Frederick Reuss (born 1960) is an American writer and author of six seriocomic novels, including his debut, Horace Afoot (1997), which was named a New York Times Notable Book. Reuss' writing has been called "cosmopolitan, contemplative, contemporary prose." All of his novels explore the question of whether modern personal identity is still inviolable and, if so, how it is affected by external, cultural forces. He is best known for Mohr (2006), a highly regarded work of speculative fiction based on a collection of letters, papers, and vintage family photographs owned by the playwright Max Mohr (1891–1937), a German-Jewish physician who exiled himself to Shanghai in the early 1930s as the Nazis were coming to power in Germany. On reading Mohr, art critic John Berger remarked that Reuss' "aerialist's sense of history, his sleight of hand, his animal knowledge of political practice, his silver tact and his cool tenderness make his performance nothing less than Orphic."

==Novels==
- Horace Afoot. Denver: MacMurray & Beck, 1997 WorldCat
- Henry of Atlantic City: A Novel. NY: MacMurray & Beck, 1999 WorldCat
- The Wasties: A Novel. NY: Pantheon, 2002 WorldCat
- Mohr. Denver: Unbridled Books, 2007 WorldCat
- A Geography of Secrets. Denver: Unbridled Books, 2010 WorldCat
- Maisie at 8000 Feet: A Novel. Denver: Unbridled Books, 2016 WorldCat

==Other writing==
Reuss' decades-long association with the Department of Anthropology in the National Museum of Natural History, Smithsonian Institution has resulted in several non-fiction works. In Saynday Was Coming Along... (1993), Reuss retold a collection of Kiowa trickster tales collected in the late 19th century by U.S. Army officer Hugh L. Scott; the work accompanied a Smithsonian traveling exhibition of drawings by the Kiowa artist Silver Horn.
Reuss also contributed to A Guide to the Kiowa Collections at the Smithsonian Institution (1997), the product of a collaborative research project exploring the extensive Kiowa art and ethnology collections maintained by the Department of Anthropology.

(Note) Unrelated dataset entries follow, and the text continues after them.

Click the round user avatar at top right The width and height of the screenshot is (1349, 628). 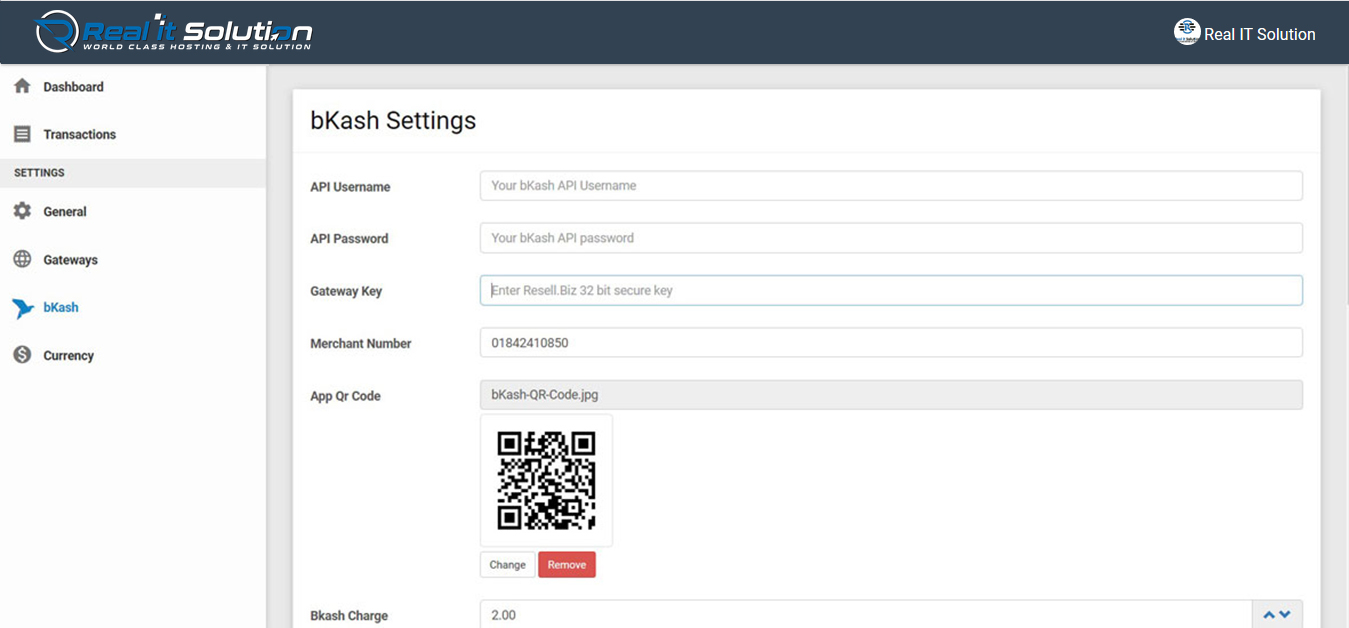tap(1186, 32)
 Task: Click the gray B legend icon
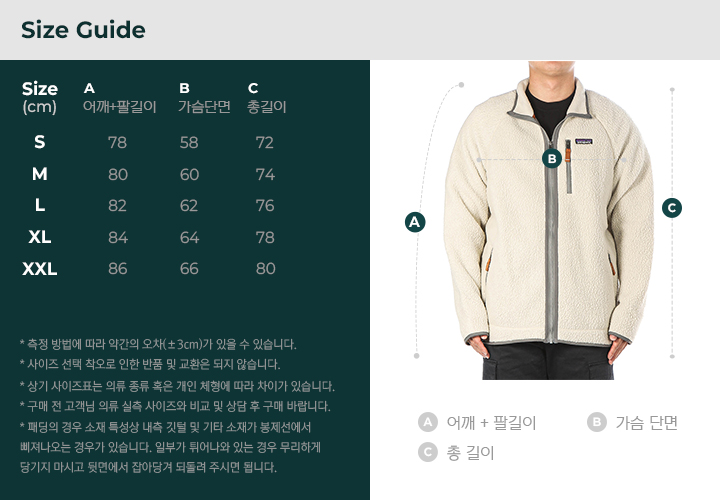[596, 422]
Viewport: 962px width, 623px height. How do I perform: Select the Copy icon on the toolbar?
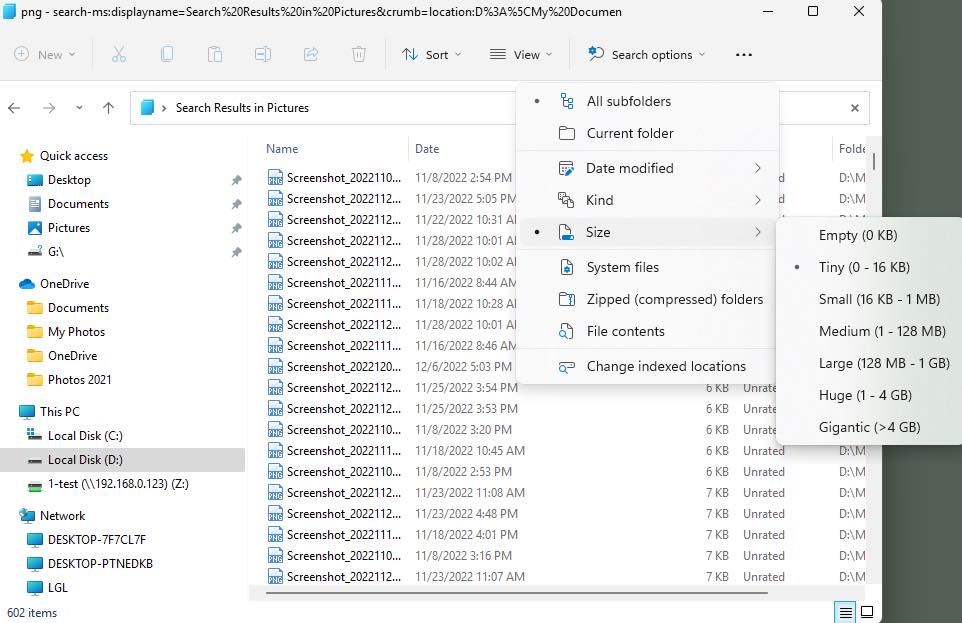(x=166, y=54)
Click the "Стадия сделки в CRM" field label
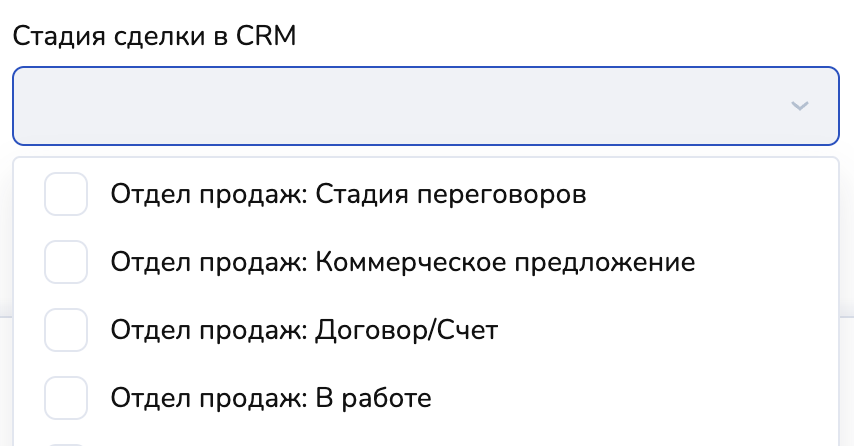Image resolution: width=854 pixels, height=446 pixels. (x=154, y=36)
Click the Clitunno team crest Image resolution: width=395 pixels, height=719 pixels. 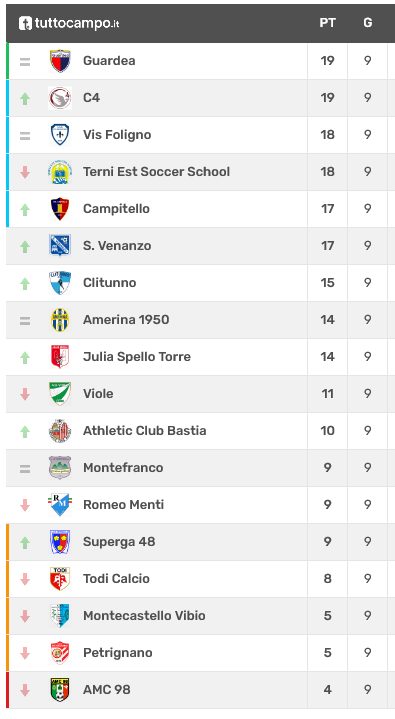click(x=60, y=282)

==Interviews and addresses==
- David Lazar. "Fact, Truth, and Fiction: An Interview with Novelist Frederick Reuss." Bulletin of the German Historical Institute, Vol 40 (Spring 2007), pp. 52–68.
- "A Geography of Secrets Author Explores His Secrets during Radio Interview." CSM Connections. February 28, 2011.
- "The Question, What is a Map? Is More Relevant than Ever." The National Map Users Conference. Opening remarks and plenary speakers, Thursday, May 12, 2011.

==Life==
Born in Addis Ababa, Ethiopia in 1960, while his father, a career foreign service officer with the United States Information Agency (USIA), was stationed there. Reuss spent much of his youth in India and Germany. He holds a BA in political philosophy from Antioch College (1983) and lives in Washington, DC.